● **SHORT PROBLEM**
Revise the letter to the council from "The site was" to "few interview suggestions?", changing "kayaks" to "bicycles".

+++ SELECTION

Dear Shetland Islands Council,
I write to express my dismay at the decision of the council not to renew the Promote Shetland contract, thereby discontinuing the important work of this organisation, and removing three people from their jobs. The minutes of your decision — effectively arrived at during the brief adjournment in which councillors were allowed just 15 minutes to assess all relevant documentation — record that Shetland’s “goal posts have changed,” and that the council prefers the business of promoting the islands to be “much less about heritage tourism” and more about “attracting people, particularly young people, to live, work, study and invest in Shetland.” I suspect we disagree about the broad connotations of the term “heritage tourism”, but as a “heritage tourist” myself – as well as someone who has studied, worked, and made significant business investments in Shetland, (albeit someone who at 43 is perhaps no longer “young”) I would like to tell you about my personal experience of Promote Shetland.
Towards the end of 2010, I was commissioned by a well-known magazine to produce a substantial feature article about Shetland lace knitting. This was an exciting commission for me: the magazine actually paid writers well, and I would get to travel to Shetland to research the piece. I was just getting back on my feet after the stroke which had disabled me ten months earlier. As I’d had to quit my university lecturing position, I was considering whether I might be able to build a new life for myself through my writing and my designing. Perhaps this trip would hold some answers. I had never been to Shetland, and I knew no one there. Like many first-time visitors, I began my research at the shetland.org website.
The site was beautiful, simple to navigate, and had a fresh, contemporary feel. And not only was it visually appealing, but it was packed full of useful information. I found out about different local areas and activities, virtually explored the landscape and its wildlife, found out what was so interesting about Shetland archeology (a new discovery for me), and sought out places to stay. You could download well-produced booklets in PDF form covering topics from geology to hiring kayaks and the website made me even more excited about visiting Shetland. Inspired, I decided to get in touch with Promote Shetland, the organisation who’d produced it. These folk seemed on the ball — perhaps they might assist me with a few interview suggestions?

++++++
+++ INFORMATION SUPPLIED

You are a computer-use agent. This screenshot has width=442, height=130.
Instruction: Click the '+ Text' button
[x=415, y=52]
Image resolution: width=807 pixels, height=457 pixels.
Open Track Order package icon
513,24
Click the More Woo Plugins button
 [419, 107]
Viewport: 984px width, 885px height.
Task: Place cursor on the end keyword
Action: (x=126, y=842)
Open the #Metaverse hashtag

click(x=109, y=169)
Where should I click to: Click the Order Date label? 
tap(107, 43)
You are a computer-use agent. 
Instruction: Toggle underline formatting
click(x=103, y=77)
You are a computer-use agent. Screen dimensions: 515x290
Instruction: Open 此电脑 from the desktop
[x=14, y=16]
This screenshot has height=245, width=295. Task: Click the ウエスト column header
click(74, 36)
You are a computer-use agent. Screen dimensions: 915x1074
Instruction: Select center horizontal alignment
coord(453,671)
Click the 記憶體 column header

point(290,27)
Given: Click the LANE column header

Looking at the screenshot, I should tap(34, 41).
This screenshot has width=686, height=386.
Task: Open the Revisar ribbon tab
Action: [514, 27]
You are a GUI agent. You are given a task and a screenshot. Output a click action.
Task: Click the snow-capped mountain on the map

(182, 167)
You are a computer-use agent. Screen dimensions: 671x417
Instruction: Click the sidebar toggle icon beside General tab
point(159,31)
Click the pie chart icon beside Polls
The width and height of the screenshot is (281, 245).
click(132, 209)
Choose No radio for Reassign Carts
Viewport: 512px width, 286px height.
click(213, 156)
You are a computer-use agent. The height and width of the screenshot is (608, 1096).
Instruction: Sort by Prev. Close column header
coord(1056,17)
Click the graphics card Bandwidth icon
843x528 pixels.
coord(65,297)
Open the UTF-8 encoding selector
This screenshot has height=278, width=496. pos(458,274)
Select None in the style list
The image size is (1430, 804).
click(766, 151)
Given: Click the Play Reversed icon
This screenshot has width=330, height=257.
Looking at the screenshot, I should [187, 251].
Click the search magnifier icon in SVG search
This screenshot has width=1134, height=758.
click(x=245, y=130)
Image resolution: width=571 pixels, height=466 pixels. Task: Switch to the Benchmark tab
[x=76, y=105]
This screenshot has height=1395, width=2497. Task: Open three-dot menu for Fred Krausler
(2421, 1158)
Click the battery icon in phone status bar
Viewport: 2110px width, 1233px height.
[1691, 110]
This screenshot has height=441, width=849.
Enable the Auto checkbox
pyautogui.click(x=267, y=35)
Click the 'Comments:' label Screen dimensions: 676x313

++++++

● **EXERCISE OUTPUT**
The site was beautiful, simple to navigate, and had a fresh, contemporary feel. And not only was it visually appealing, but it was packed full of useful information. I found out about different local areas and activities, virtually explored the landscape and its wildlife, found out what was so interesting about Shetland archeology (a new discovery for me), and sought out places to stay. You could download well-produced booklets in PDF form covering topics from geology to hiring bicycles and the website made me even more excited about visiting Shetland. Inspired, I decided to get in touch with Promote Shetland, the organisation who’d produced it. These folk seemed on the ball — perhaps they might assist me with a few interview suggestions?